Il carnevale barbaricino sugli schermi delle tv Usa

SASSARI. La Barbagia, il suo carnevale, l'artigianato legato alle maschere della tradizione. Simboli della Sardegna che Pietro Mereu vuol portare in America. «Diamo per scontato che tutti conoscano...

SASSARI. La Barbagia, il suo carnevale, l'artigianato legato alle maschere della tradizione. Simboli della Sardegna che Pietro Mereu vuol portare in America. «Diamo per scontato che tutti conoscano la nostra cultura, ma non è così» spiega il regista di Lanusei, pronto a partire con un nuovo progetto che si presenta nella duplice veste di documentario diretto alla promozione turistica da una parte e come ricerca antropologica dall'altra. Al via oggi le riprese con una troupe statunitense messa insieme grazie alla collaborazione tra l'ogliastrina Ilex Production e la newyorchese Mad Dog Films, Inc. già attiva dagli anni Novanta con documentari per Discovery, Travel Channel, Science Channel, Tlc, Espn, Hbo.

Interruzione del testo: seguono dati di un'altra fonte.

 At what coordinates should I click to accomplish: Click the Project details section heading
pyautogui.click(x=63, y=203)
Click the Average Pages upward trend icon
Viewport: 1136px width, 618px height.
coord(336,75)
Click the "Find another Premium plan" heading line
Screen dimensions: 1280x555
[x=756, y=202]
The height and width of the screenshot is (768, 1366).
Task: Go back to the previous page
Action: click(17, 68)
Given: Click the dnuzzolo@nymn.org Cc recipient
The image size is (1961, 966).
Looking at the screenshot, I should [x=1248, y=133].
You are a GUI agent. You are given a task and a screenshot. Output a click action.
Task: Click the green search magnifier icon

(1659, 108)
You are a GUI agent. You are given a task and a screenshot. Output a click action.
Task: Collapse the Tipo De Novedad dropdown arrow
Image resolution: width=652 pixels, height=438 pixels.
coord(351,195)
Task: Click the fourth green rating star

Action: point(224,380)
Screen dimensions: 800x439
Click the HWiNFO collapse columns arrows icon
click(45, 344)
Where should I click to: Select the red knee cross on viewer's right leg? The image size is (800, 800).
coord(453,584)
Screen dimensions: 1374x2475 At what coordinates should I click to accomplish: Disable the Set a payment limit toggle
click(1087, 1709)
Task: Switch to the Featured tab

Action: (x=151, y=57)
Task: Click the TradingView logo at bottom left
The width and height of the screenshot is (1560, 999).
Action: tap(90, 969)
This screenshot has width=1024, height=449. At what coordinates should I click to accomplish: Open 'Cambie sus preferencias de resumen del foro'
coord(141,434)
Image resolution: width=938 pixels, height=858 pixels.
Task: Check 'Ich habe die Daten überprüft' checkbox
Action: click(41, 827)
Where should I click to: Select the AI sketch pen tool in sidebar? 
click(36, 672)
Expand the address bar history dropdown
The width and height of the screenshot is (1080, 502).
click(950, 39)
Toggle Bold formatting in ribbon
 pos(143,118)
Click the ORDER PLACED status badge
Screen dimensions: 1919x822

Volto del programma televisivo sarà Norma Vally, nota conduttrice televisiva americana di origine italiana. «Durante un lavoro in Sicilia - racconta Pietro Mereu - ho conosciuto la cugina di Norma. Da lì è partito tutto, l'idea di creare un format dal titolo “Italian Masters” pensato come un viaggio nel grande artigianato». Il progetto va infatti oltre a questo documentario sulla Sardegna. Secondo le intenzioni del regista dovrebbe articolarsi in una serie di puntate, ognuna dedicata a una regione diversa. «La formula- sottolinea - è quella di partire da un grande evento per poi soffermarsi su particolari aspetti dell'artigianato locale. Così ho pensato come evento per Venezia alla regata storica, per Firenze al calcio storico fiorentino». Intanto la puntata pilota guarda alla Sardegna e al suo carnevale. Un viaggiotra riti ancestrali, antiche tradizioni, produzioni artigianali ed enogastronomiche. Un percorso che partirà da Mamoiada, con la visita al museo delle maschere del Mediterraneo e al laboratorio Mameli che si occupa sia di Mamuthones sia di Issohadores, e farà poi tappa a Ottana alla bottega di Franco Maritato che mostrerà alla troupe la genesi della maschera de Su Boe. Previste riprese anche in laboratori artigianali di Sedilo, Tonara, Gavoi e per quanto riguarda l'aspetto enogastronomico e delle danze folk a Oliena.

L'idea di Mereu è stata accolta con interesse dalla Film Commission Sardegna, dalle comunità locali e da privati. «Ringrazio tutti coloro che hanno creduto in questo progetto e che offerto un contributo economico o semplicemente ospitalità» precisa il regista che sarà accompagnato da Claudia Curreli e da Damiana Senette, quest'ultima in video con Norma Vally. Una nuova sfida dunque per Pietro Mereu, sempre molto attivo. Con la Ilex Production ha già realizzato il documentario “Il club dei centenari”. Tra gli altri suoi lavori “Il clan dei ricciai”, la storia di un gruppo di pescatori di ricci cagliaritani che hanno avuto tutti problemi con la giustizia, e “Disoccupato in affitto”, uno spaccato sull'Italia della crisi.(f.c.)